М. И. Неделин (он впоследствии погибнет на дальнем полигоне во время аварии, случившейся при запуске ракеты, и прах его опознают только по оплавленным пуговицам маршальского мундира[242]. — «По оплавленной звезде Героя Советского Союза!» — спорят некоторые ветераны «сто восьмого», информированные, из числа бывших военнослужащих — работников полигонов; но я пользуюсь данными тогдашнего директора «сто восьмого» Ю. Н. Мажорова, которого об этом трагическом инциденте сразу же известили и который, помнится, позвонил мне, сообщив о случившемся) ответил притчей:
«Сидит бабка на печи, а старик перед образом на коленях просит:
— Господи, укрепи и направь… укрепи и направь…
— Старый, — говорит ему старуха с печи, — моли только об укреплении. Направим мы уж как-нибудь сами…»
Направляющей силой в те годы были военные или, более точно, верхушка военно-промышленного комплекса.

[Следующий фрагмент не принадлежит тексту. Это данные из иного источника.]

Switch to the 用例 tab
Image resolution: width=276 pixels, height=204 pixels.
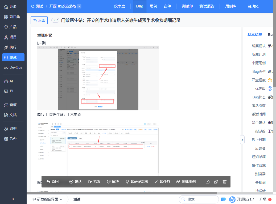coord(153,6)
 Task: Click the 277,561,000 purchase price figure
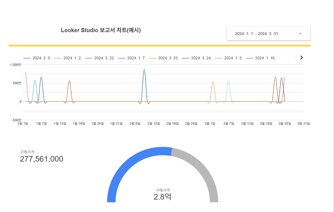coord(42,159)
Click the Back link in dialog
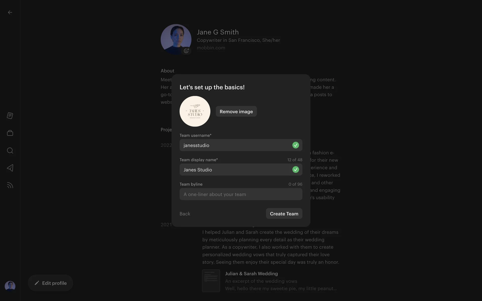Viewport: 482px width, 301px height. tap(185, 214)
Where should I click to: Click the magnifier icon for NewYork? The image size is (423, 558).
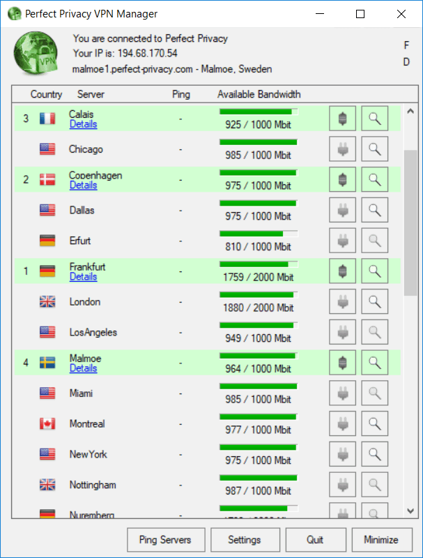(375, 455)
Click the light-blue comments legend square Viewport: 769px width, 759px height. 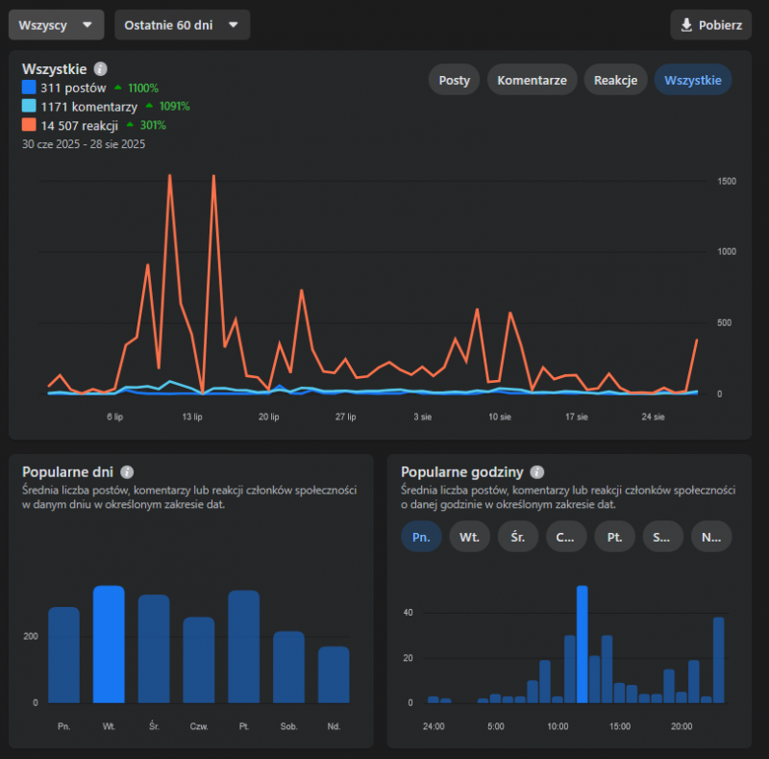click(x=29, y=107)
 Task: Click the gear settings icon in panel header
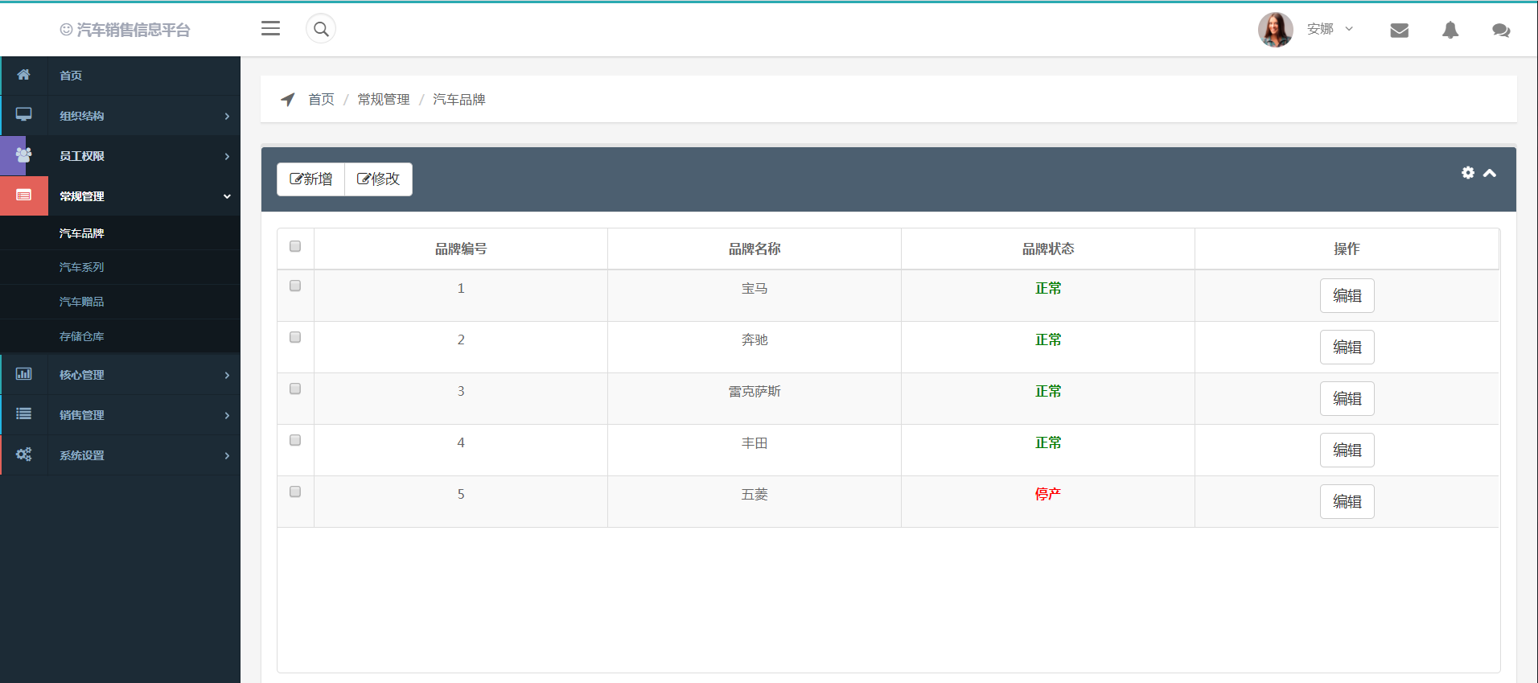coord(1468,173)
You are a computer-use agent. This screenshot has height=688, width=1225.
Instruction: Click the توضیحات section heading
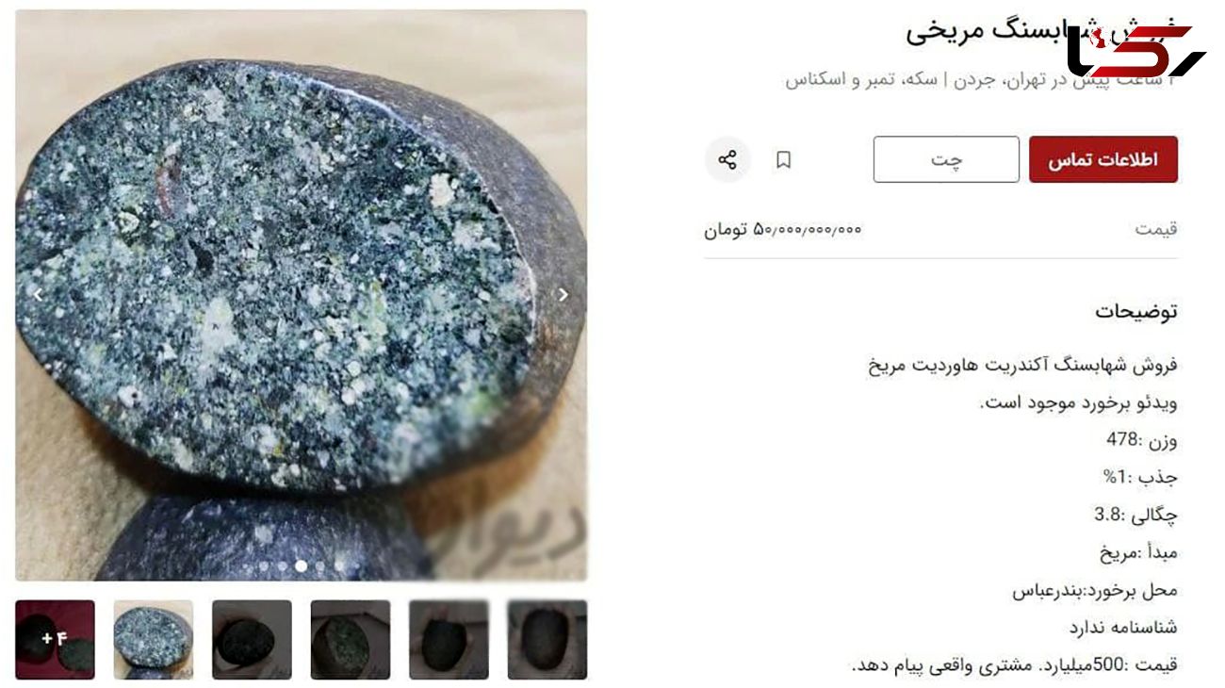[x=1136, y=311]
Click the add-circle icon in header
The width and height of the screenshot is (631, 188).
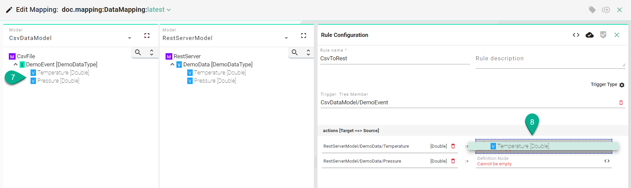606,10
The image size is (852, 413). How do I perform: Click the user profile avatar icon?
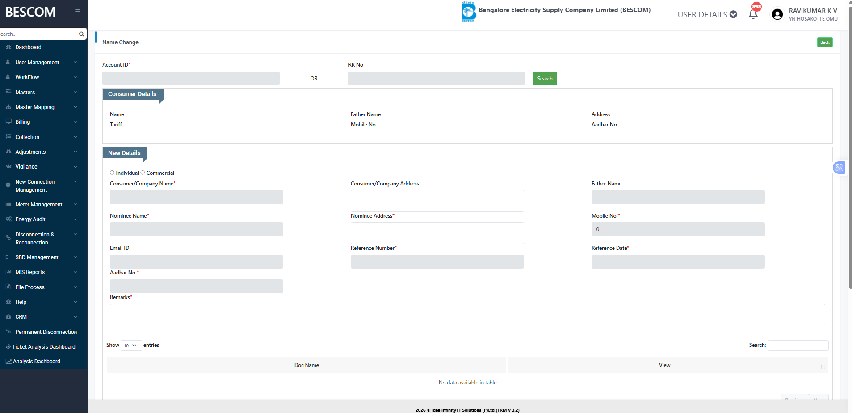pyautogui.click(x=777, y=15)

Сахаров же «не хотел и не мог смириться с той ролью, которую обозначил ему в притче Неделин»[243]. С этого началась трагедия ученого…
Перебирая высказывания об А. И. Берге академиков и связанные с ними эпизоды, можно вспомнить и исключительно положительную характеристику, которую дал Акселю Ивановичу недавно скончавшийся (а он прожил долгую, наполненную событиями жизнь) академик Борис Евсеевич Черток: «Аксель Иванович среди ученых был яркой личностью… Он не стеснялся высказывать свои, иногда очень резкие, суждения по вопросам технического прогресса и экономической политики»[244].

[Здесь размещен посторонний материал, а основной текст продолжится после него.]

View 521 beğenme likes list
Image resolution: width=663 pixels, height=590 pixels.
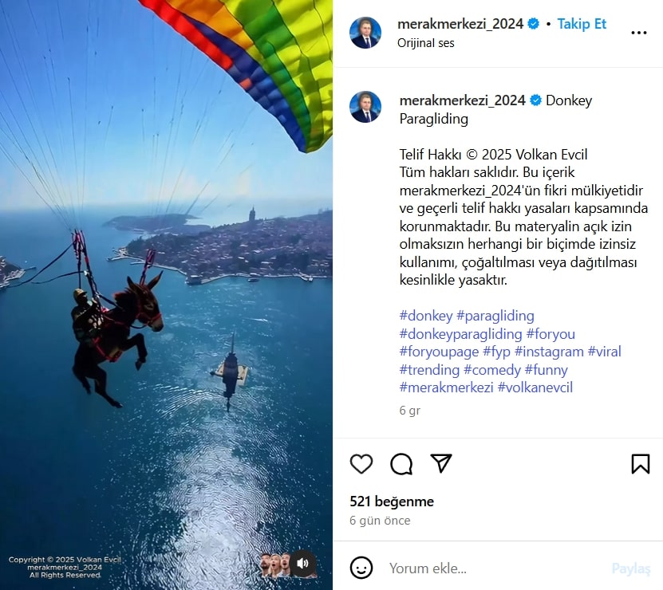pyautogui.click(x=392, y=502)
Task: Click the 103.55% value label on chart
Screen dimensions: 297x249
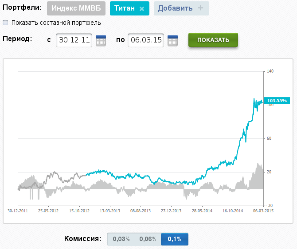Action: [277, 101]
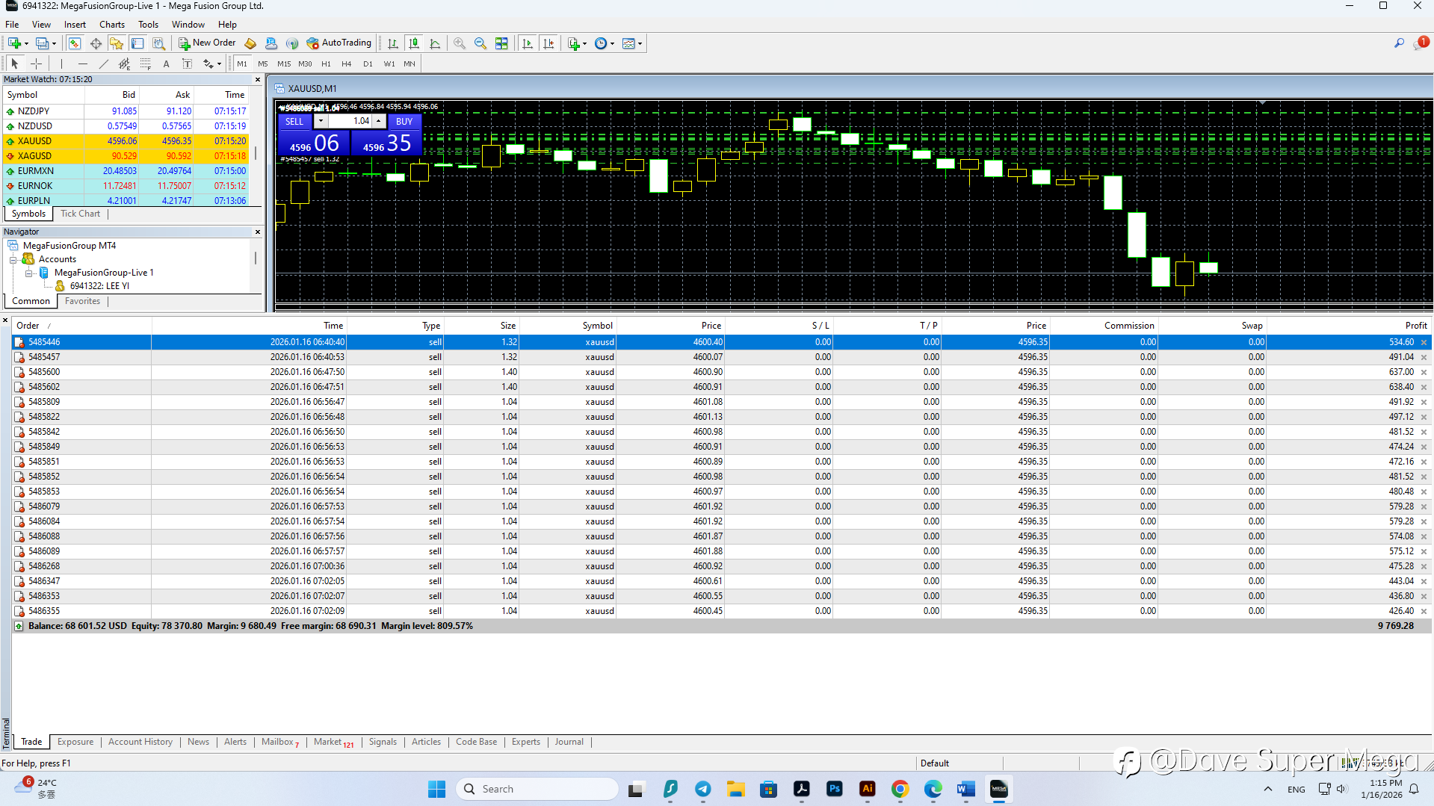Click the tile windows icon
This screenshot has width=1434, height=806.
(x=501, y=43)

Но продолжим рассказ о последнем дне Акселя Ивановича.
9 июля ровно в 9 часов 15 минут я был на месте, в своем служебном кабинете «сто восьмого». Лидия Михайловна Остольская[245], так уж было заведено, приходила на несколько минут раньше. «Юрий Николаевич, — сказала она упавшим голосом, — только что звонила Нина Сергеевна (Нина Савватеевна Рутковская, в обиходе — Нина Сергеевна, была референтом Акселя Ивановича). Она говорит…» Дальше можно было не продолжать. Я пошел к генеральному директору Ю. Н. Мажорову. Он был у министра. Ожидая его, стал прикидывать: что может понадобиться в этой ситуации, в общем-то назревавшей, но всегда неожиданной.